One day coping so very well,responding with a smle to even the most insensiitive of remarks,another day..well....you could take out the nation but somehow get over it. It`s a tough one...but each day at a time I say. And whilst we can still smile then it`s best not to waste the chance of using it.And when those muscles decide to go south...[and my heart goes out to those who are at this stage of the illness] ...I hope I can find a way to still convey some warmth,humour and a glimmer of wickedness.
Stay upbeat...and you are allowed the odd day for a Pity Party....a Luxury Vent....or just a plain good old fashioned MOAN...

X

it's very hard even for those who love us, to understand what we feel. personally, I don't want sympathy. When most people ask me how I am doing, I simply reply, "good" or "I'm hanging in there". I want to live as normal a life as possible. Family members are understanding, kids especially, but the only other people who truely understand are other PWP's.
Don't get down on people who do not understsnd though. Most people care and want to help if you give them tacit permission. they just do not want to intrude.

there is a German saying that all of us should take to heart, "what doesn't kill me makes me stronger...."
this is really true.

I'm with you Empty Nest, stoically keeping going, trudging forward.... sometimes I can skip though!! Thats the way I get thru my days.

Charlie DX'ed in 1990

Thank you for your replies.

Being stoic about this disease has its good points, but in the end, it usually is just an outward appearance presented while you suffer inwardly. However, it does save you from a lot of questions that have no honest answers that will make the person posing the question feel comforted.
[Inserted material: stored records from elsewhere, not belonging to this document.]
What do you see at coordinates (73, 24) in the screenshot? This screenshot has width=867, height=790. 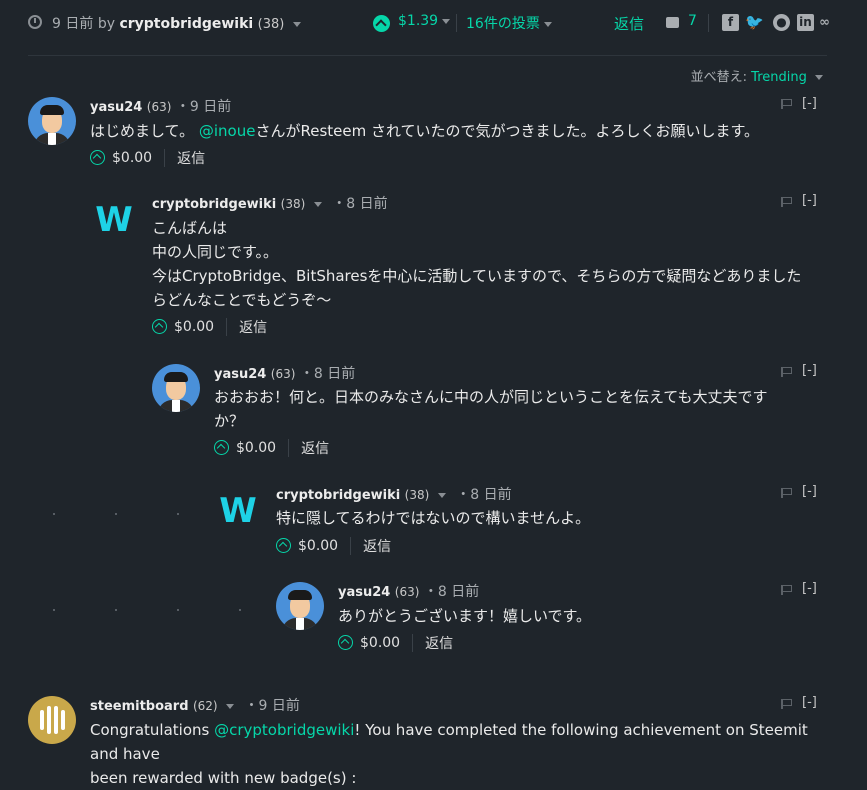 I see `post-time: 9 日前` at bounding box center [73, 24].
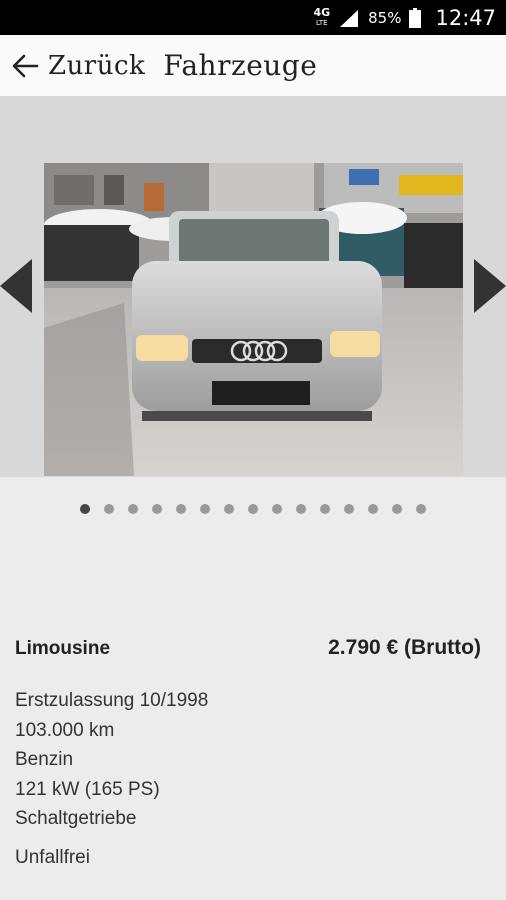 Image resolution: width=506 pixels, height=900 pixels. What do you see at coordinates (76, 818) in the screenshot?
I see `spec-transmission: Schaltgetriebe` at bounding box center [76, 818].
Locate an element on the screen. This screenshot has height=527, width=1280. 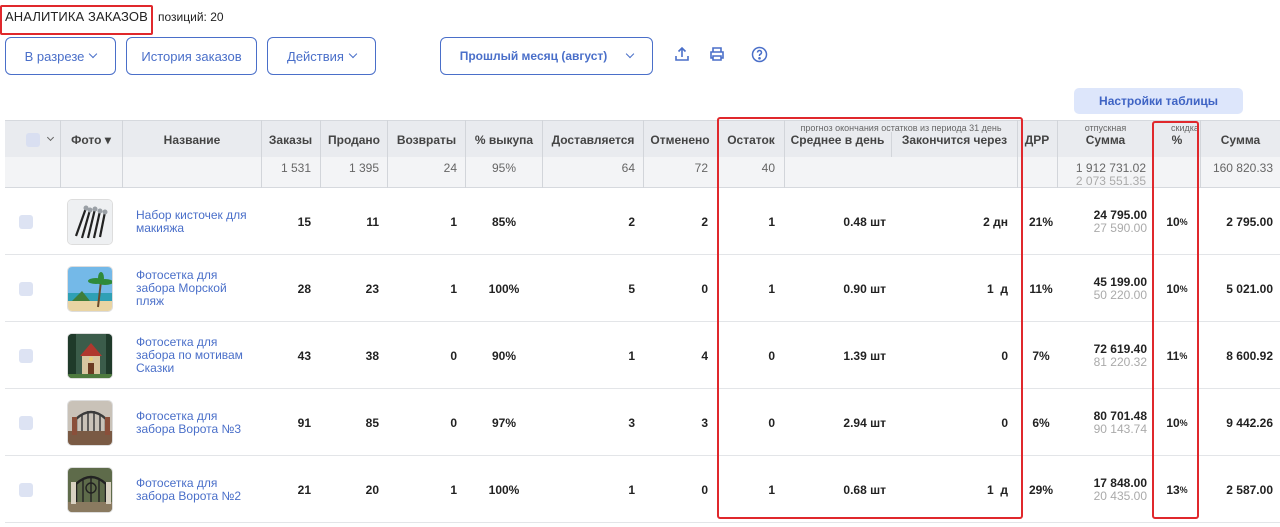
product-name-link: Фотосетка для забора по мотивам Сказки is located at coordinates (196, 356).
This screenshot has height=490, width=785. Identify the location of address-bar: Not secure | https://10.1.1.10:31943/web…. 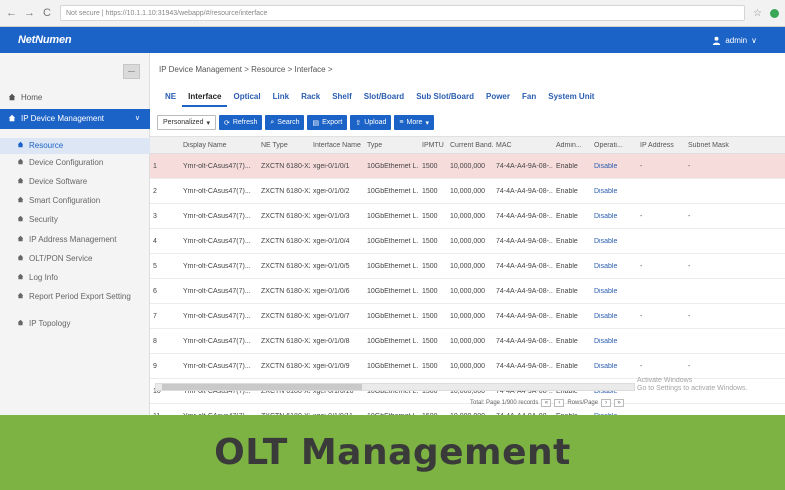
(403, 13).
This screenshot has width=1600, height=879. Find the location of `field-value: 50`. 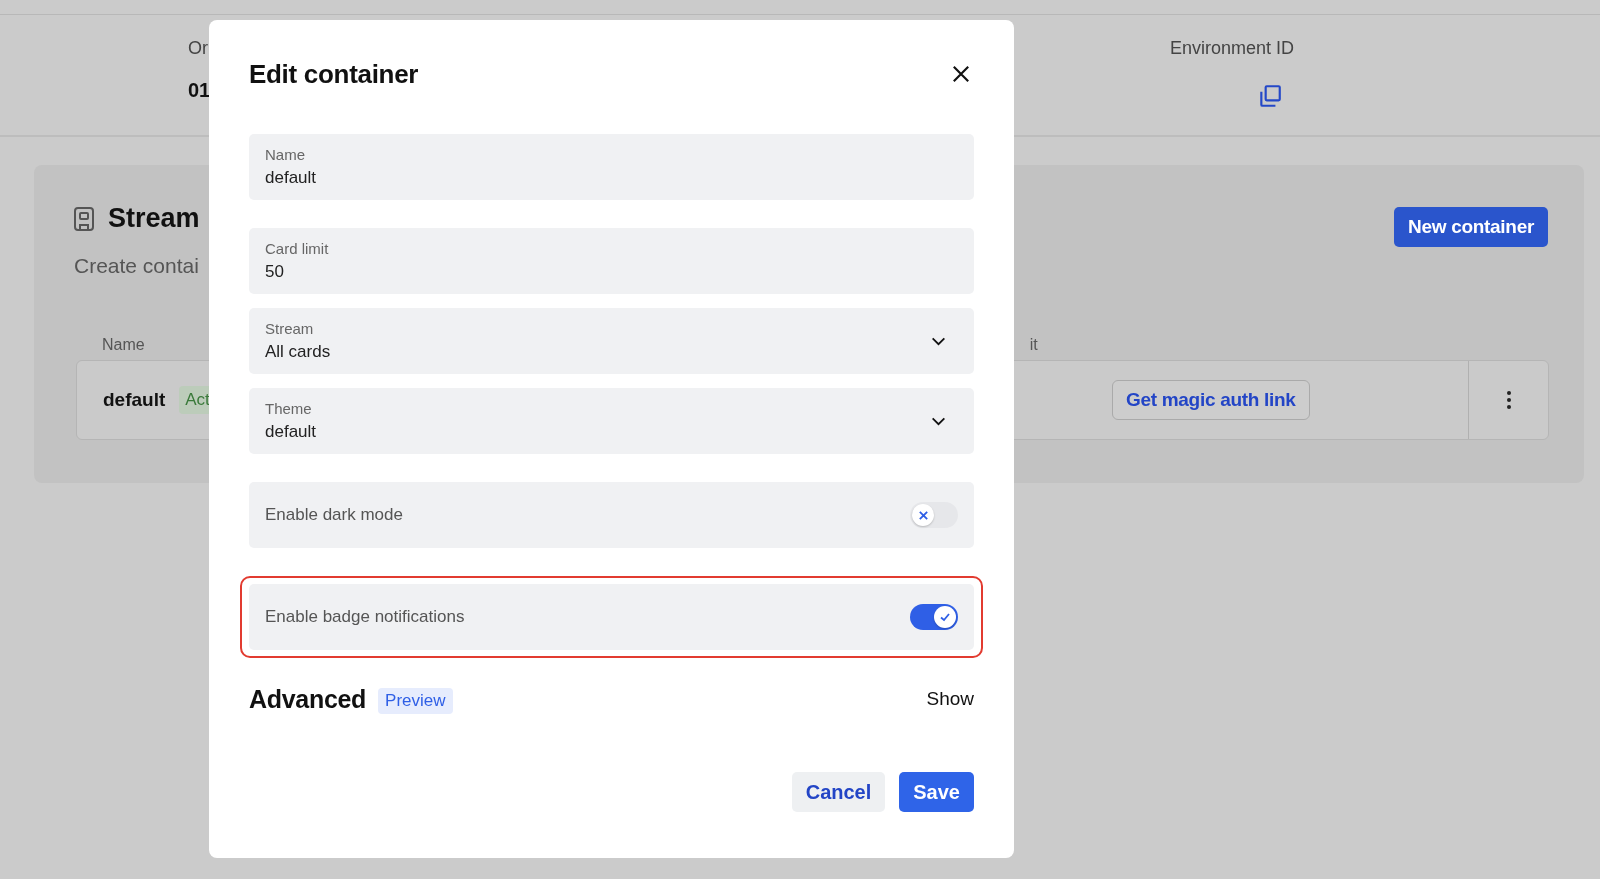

This forum provides us with candid interactions. In nice words, no sugar-coating from me or you.

Am I tired? Yes, of course, both from lack of sleep and weariness from PD. I keep my hopes up for a treatment which will either cure us or make us feel a whole lot better.
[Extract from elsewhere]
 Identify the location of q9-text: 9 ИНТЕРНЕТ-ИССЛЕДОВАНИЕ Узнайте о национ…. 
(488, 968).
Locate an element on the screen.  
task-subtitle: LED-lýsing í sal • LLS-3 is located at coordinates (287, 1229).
To EmptyNest - I once had two PD friends visiting. My husband asked them questions about PD while I was present - questions he had never asked me! I sometimes think that he believes I have some alternate PD while others have the real thing. No, he doesn't like to talk about it with me, so I try to limit my complaints. Despite that, he is so helpful to me.

Paula - Thank you for the kind welcome. It is nice to me missed.


Ann

I just wanted to say that this is such a great thread. I've become brokenhearted reading some of the replies, and yet become inspired at the same time at the courage displayed. Thanks to all...

I couldn't agree more. I thought about asking that this thread be put in the Sticky section until it was pointed out to me that very few, if any, recently diagnosed parkies responded. Perhaps it is a little too intense for some.

I agree with many who responded that I feel much of the time that I am a better person now than before pd. I am now much more easy going and accept things that I have no control over. I often thank God that He has given me some hard times so I can be thankful for the good times.

My girl friend told me a doctor told her once that her health problems were merely an extension of growing old. How many of our symptoms would we have anyway, because of our age, but are compounded because of the pd? It is so easy to blame all of our ailments on the pd. If we look at it that way then maybe the symptoms can be a little easier to accept.

The only symptom that has changed my everyday behavior to a large degree is the mobility problem. I am slow getting around, quick to get tired and have back pain, fall easily, and walk like a drunken sailor most of the time. All the other little problems, poor handwriting, tremors and slurred speech during off times, pain and stiffness in my arms I can accept. I am planning a Mexican cruise in December and hope I can survive the long hours on my feet.

Thanks again Ann for starting this thread.